Además de la poesía, De Rokha era un ávido lector de filosofía y política. Le apasionaba debatir ideas y cuestionar el statu quo. También disfrutaba de la vida rural y, en sus últimos años, se refugió en el campo, donde continuó escribiendo hasta su muerte.
Su poesía se caracteriza por un lenguaje crudo, directo y cargado de emociones. Combinaba lo épico con lo cotidiano, y sus versos a menudo reflejaban su ira contra la injusticia social. Utilizaba metáforas audaces y un ritmo frenético, rompiendo con las formas tradicionales de la poesía chilena.
Pablo de Rokha murió el 10 de diciembre de 1968, pero su legado como uno de los poetas más transgresores de Chile sigue vivo.
Entre serpientes verdes y verbenas,
mi condición de león domesticado
tiene un rumor lacustre de colmenas
y un ladrido de océano quemado.
Ceñido de fantasmas y cadenas,
soy religión podrida y rey tronchado,
o un castillo feudal cuyas almenas
alzan tu nombre como un pan dorado.
Torres de sangre en campos de batalla,
olor a sol heroico y a metralla,
a espada de nación despavorida.
Se escuchan en mi ser lleno de muertos
y heridos, de cenizas y desiertos,
en donde un gran poeta se suicida.
Aquí Yace «Juan, el carpintero»; vivió setenta y tres años sobre la tierra, pobremente, vió grandes a sus nietos menores y amó, amó, amó su oficio con la honorabilidad del hombre decente, odió a la capitalista imbécil y al peón canalla, vil o utilitario; - juzgaba a los demás según el espíritu - .
* * *
Las sencillas gentes honestas del pueblo veíanle al atardecer explicado a sus hijos el valor funeral de las cosas del mundo; anochecido ya, cantaba ingenuamente junto a la tumba del rorro, - un olor a lavirutas de álamo o quillay, maqui, litre, boldo y peumos geniales perfumaba el ambiente rústico de la casa, su mujer sonreía; no claudicó jamás, y así fue su existencia, así fue su existencia.
* * *
Ejerció diariamente el grande sacerdocio del trabajo desde el alba, pues quiso ser humilde e infantil, modesto en ambiciones; los Domingos leía a Kant, Crevantes o Job; hablaba poco y prefería las sanas legumbres del campo; vivió setenta y tres años sobre la tierra, falleció en el patíbulo, POR REVOLUCIONARIO. R.I.P.

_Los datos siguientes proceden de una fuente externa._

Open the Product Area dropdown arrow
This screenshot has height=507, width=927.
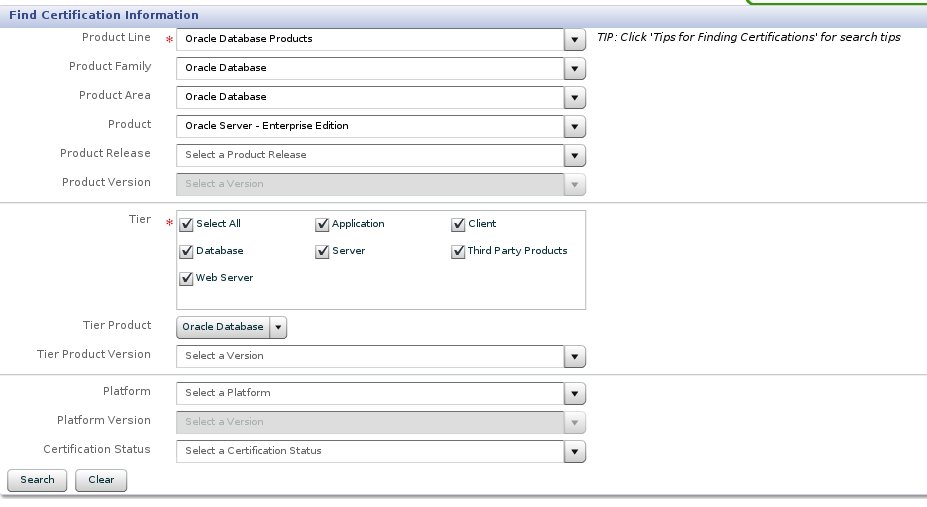pos(575,98)
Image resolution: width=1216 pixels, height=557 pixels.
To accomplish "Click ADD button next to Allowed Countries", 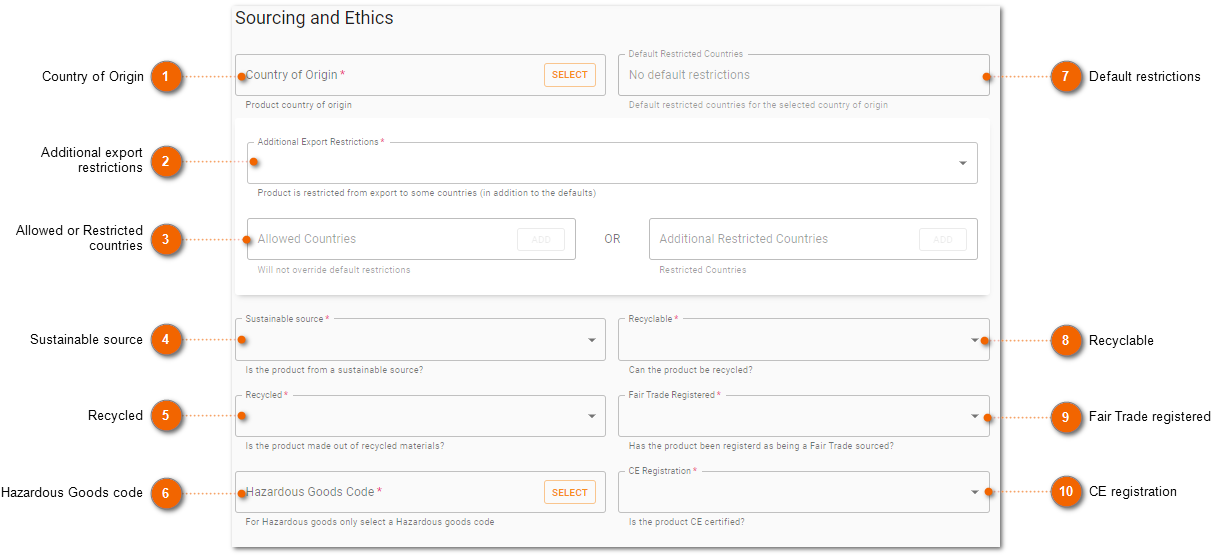I will (541, 239).
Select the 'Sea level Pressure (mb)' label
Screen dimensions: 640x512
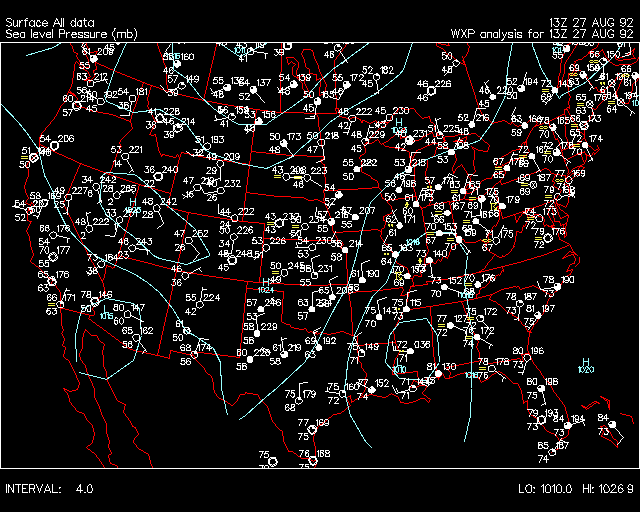point(71,34)
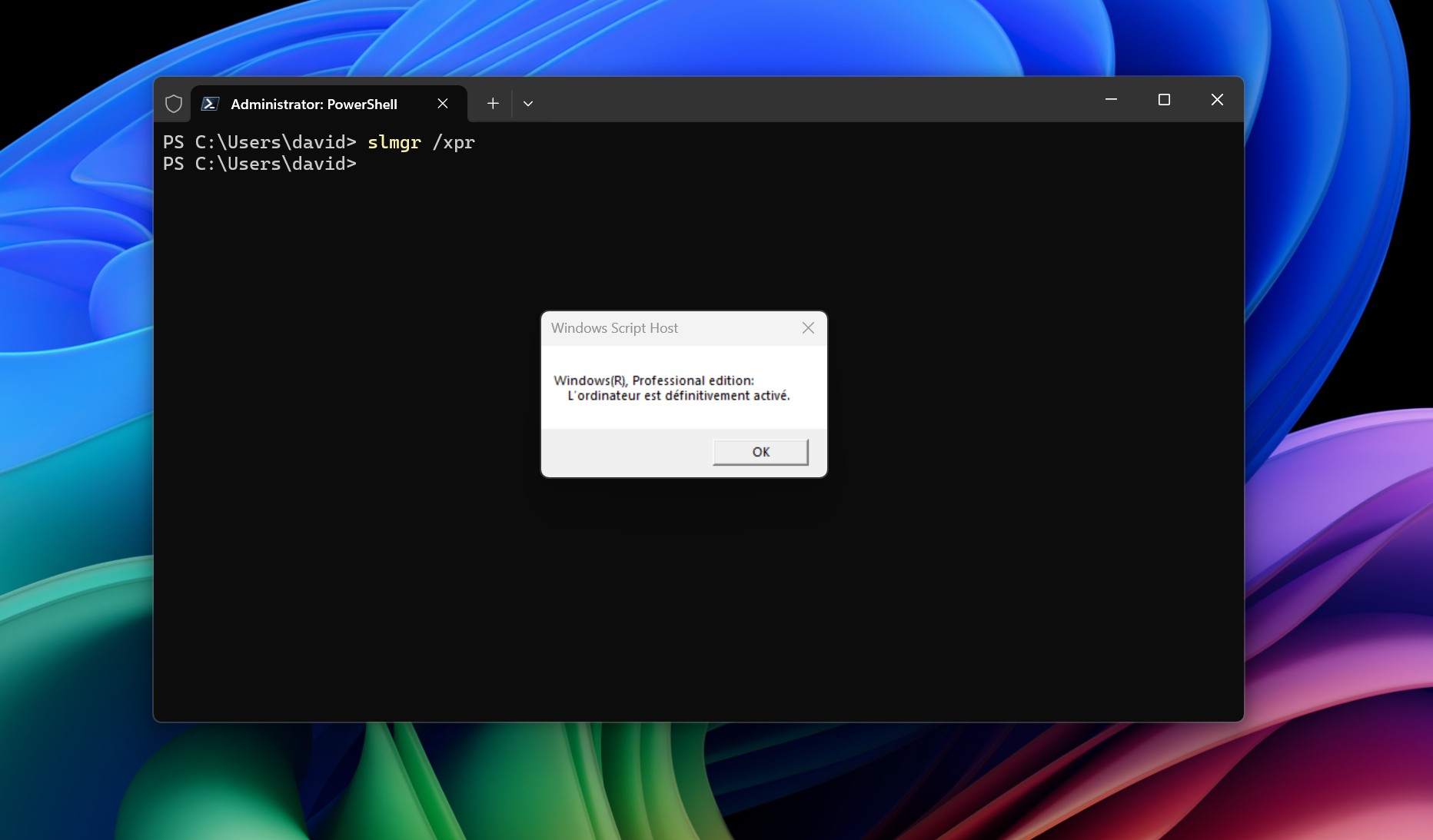1433x840 pixels.
Task: Minimize the PowerShell terminal window
Action: point(1111,100)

El mundo no lo entiendo, soy yo mismo
las montañas, el mar, la agricultura,
pues mi intuición procrea un magnetismo
entre el paisaje y la literatura.
Los anchos ríos hondos en mi abismo,
al arrastrar pedazos de locura,
van por adentro del metabolismo,
como el veneno por la mordedura.
Relincha un potro en mi vocabulario,
y antiguas norias dan un son agrario,
como un novillo, a la imagen tallada.
Un gran lagar nacional hierve adentro,
y cuando busco lo inmenso lo encuentro
en la voz popular de tu mirada.
Yo soy como el fracaso total del mundo, ¡oh, Pueblos!
El canto frente a frente al mismo Satanás,
dialoga con la ciencia tremenda de los muertos,
y mi dolor chorrea de sangre la ciudad.
Aún mis días son restos de enormes muebles viejos,
anoche «Dios» llevaba entre mundos que van
así, mi niña, solos, y tú dices: «te quiero»
cuando hablas con «tu» Pablo, sin oírle jamás.
El hombre y la mujer tienen olor a tumba,
El cuerpo se me cae sobre la tierra bruta
Lo mismo que el ataúd rojo del infeliz.
Enemigo total, aúllo por los barrios,
un espanto más bárbaro, más bárbaro, más bárbaro
que el hipo de cien perros botados a morir.